Money can often mean the difference between being forced to remain in Hong Kong and being allowed to emigrate. Some cash-poor countries in the region have offered themselves as safe havens to Hong Kong Chinese who are wealthy enough to pay the price. The Philippines has designed a special visa that provides citizenship after 10 years and a mini-

mum investment of $200,000 in a depressed area of the country. Singaporean citizenship can be obtained after a five-year wait and a $460,000 investment in an approved industry. Canada also is hoping to reap the benefits of a flight of capital from the colony (page 30).

But Hong Kong’s Chinese are clearly not welcome in Britain. In 1981, shortly before talks on the colony’s future began, the British parliament amended its Nationality Act, removing resident rights for citizens of “dependent territories” such as Hong Kong. Said a senior colonial government official: “Clearly, it would be politically impossible for Britain to absorb three million people from Hong Kong when we already have four million unemployed. If in the year 2020 the whole system is falling apart and people are being persecuted and want to get out, I’m sure Britain would be as sympathetic as anyone else. But that is like asking a woman who is about to get married what she is going to do if her husband starts beating her up.” Overall, the number of people leaving Hong Kong for work, studies or resettlement abroad increased by only five per cent last year, to 22,000. In 1978, by contrast, the figure was 29,000.

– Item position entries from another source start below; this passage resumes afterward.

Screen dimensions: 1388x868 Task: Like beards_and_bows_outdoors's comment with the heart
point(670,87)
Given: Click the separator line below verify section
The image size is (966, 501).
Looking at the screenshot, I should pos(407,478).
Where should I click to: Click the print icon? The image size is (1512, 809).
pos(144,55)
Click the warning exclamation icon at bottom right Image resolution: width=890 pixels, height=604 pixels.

Cliché: For the majority who remain in Hong Kong, the challenge is to forge an independent political system strong enough to endure beyond 1997. It is a cliché that the colony’s Chinese population has traditionally shunned government service in favor of making money in business; in reality, until the early 1970s the Chinese were largely shut out of the British-dominated civil service and representative councils. Now, the British are scrambling to introduce a degree of representative politics, which had previously been forbidden. In a policy proposal issued last July the government recommended indirect elections for 24 of the 50 seats on the appointed legislative council. Direct elections were ruled out on the grounds that “we should run the risk of a swift introduction of adversarial politics, and an element of instability at a crucial time.”

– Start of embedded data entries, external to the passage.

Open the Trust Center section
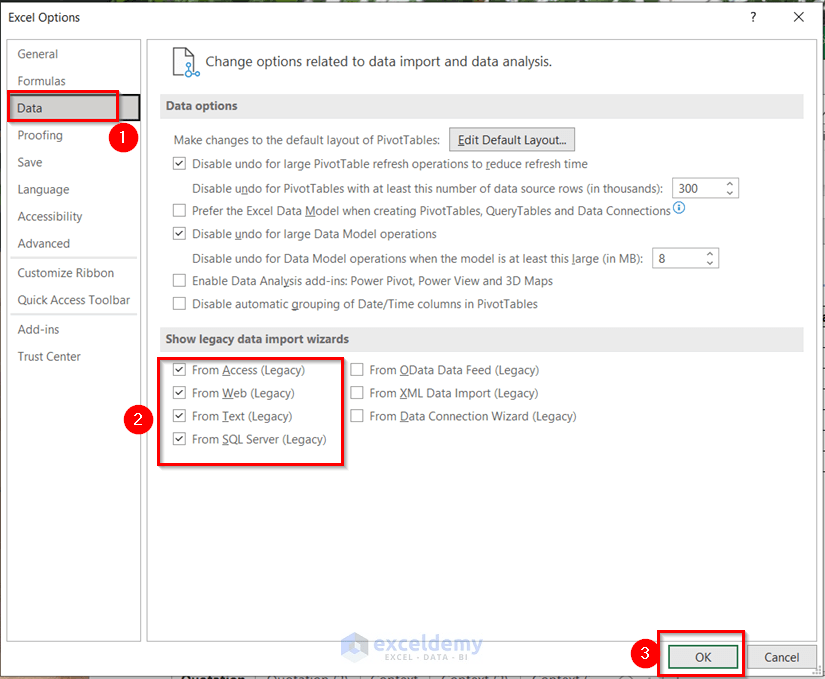tap(48, 356)
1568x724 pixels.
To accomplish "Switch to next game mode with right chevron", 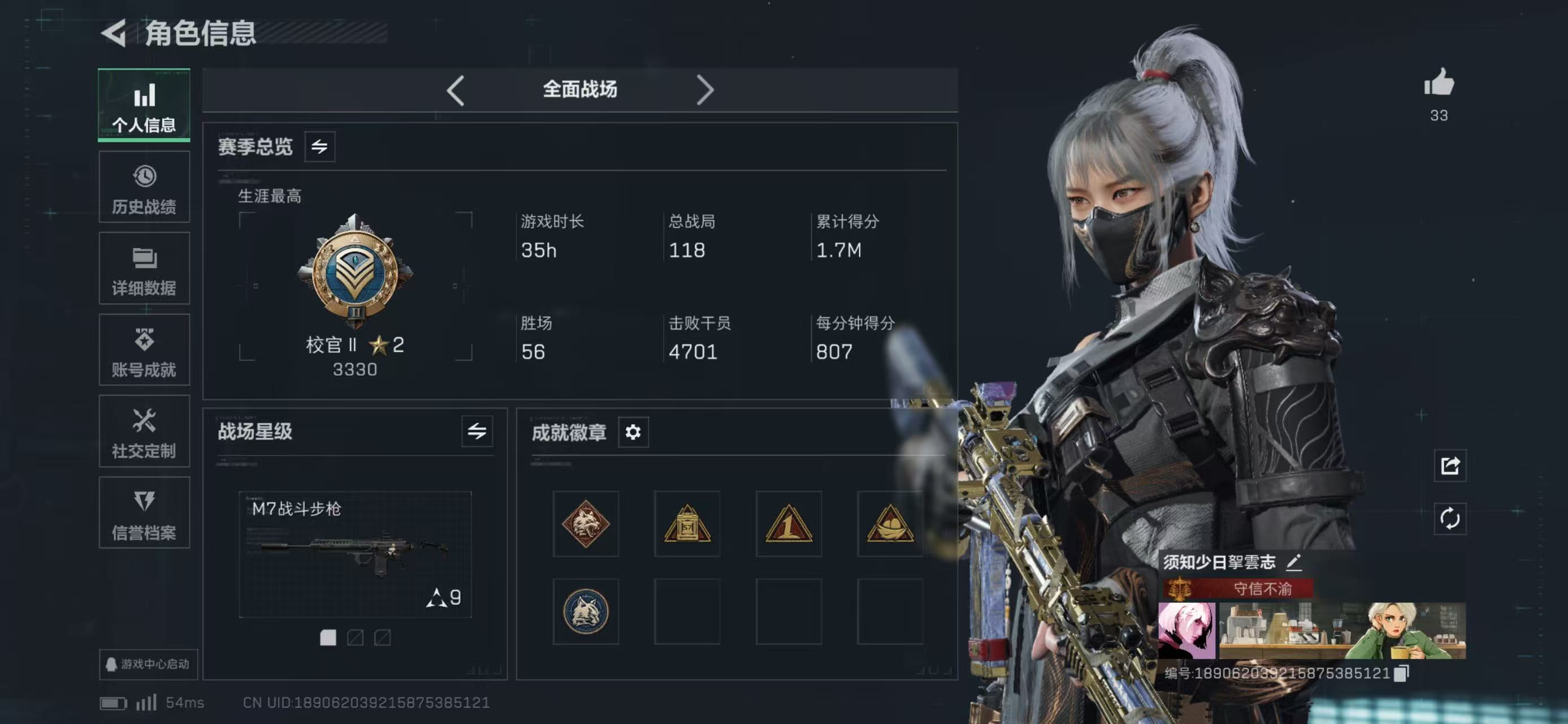I will [705, 90].
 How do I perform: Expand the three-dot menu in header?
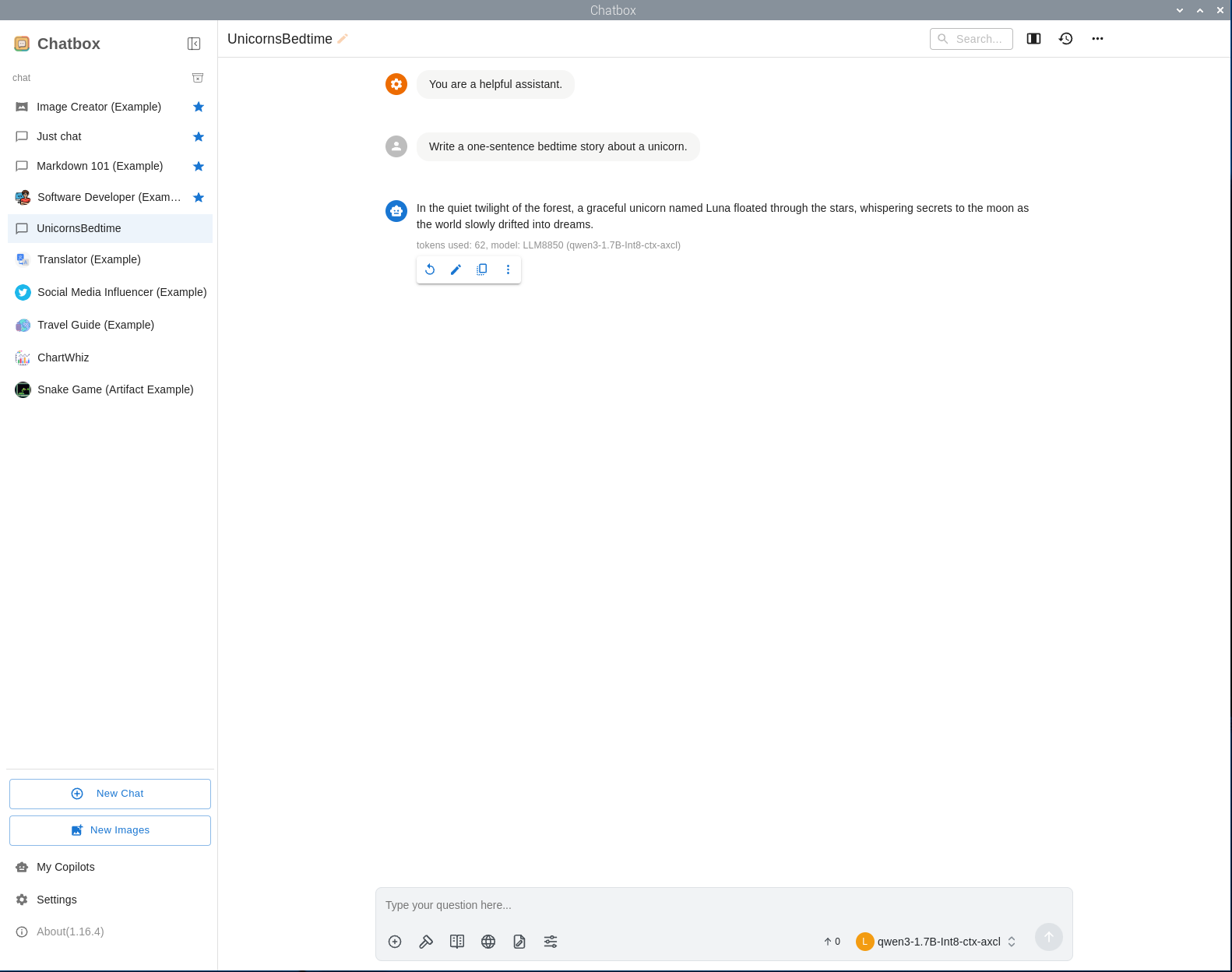click(1097, 39)
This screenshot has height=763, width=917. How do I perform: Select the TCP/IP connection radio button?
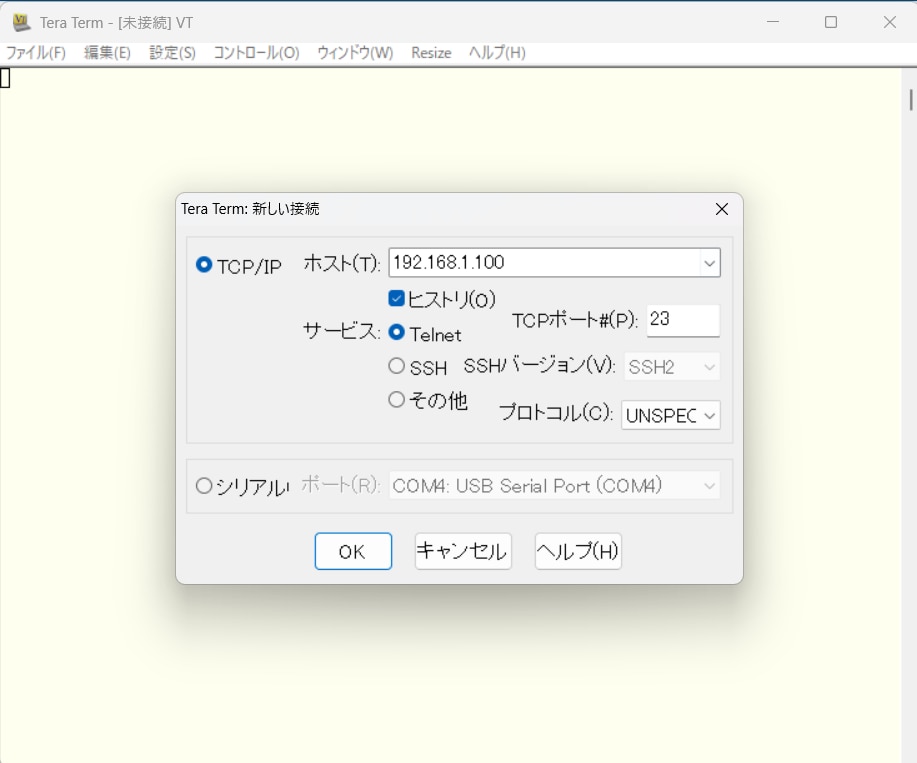tap(204, 265)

The Chinese seem satisfied with that arrangement. In Peking last week Deng reportedly told a visiting Hong Kong delegation that to ensure stability leftists should comprise only a small minority of the territorial council. The Chinese leader also insisted that the Hong Kong deal would outlive the “old men” who run China. Argued Deng: “Who could change our policies when they are supported by the Chinese people?” For now, most of Hong Kong’s millions have little choice but to believe what he says.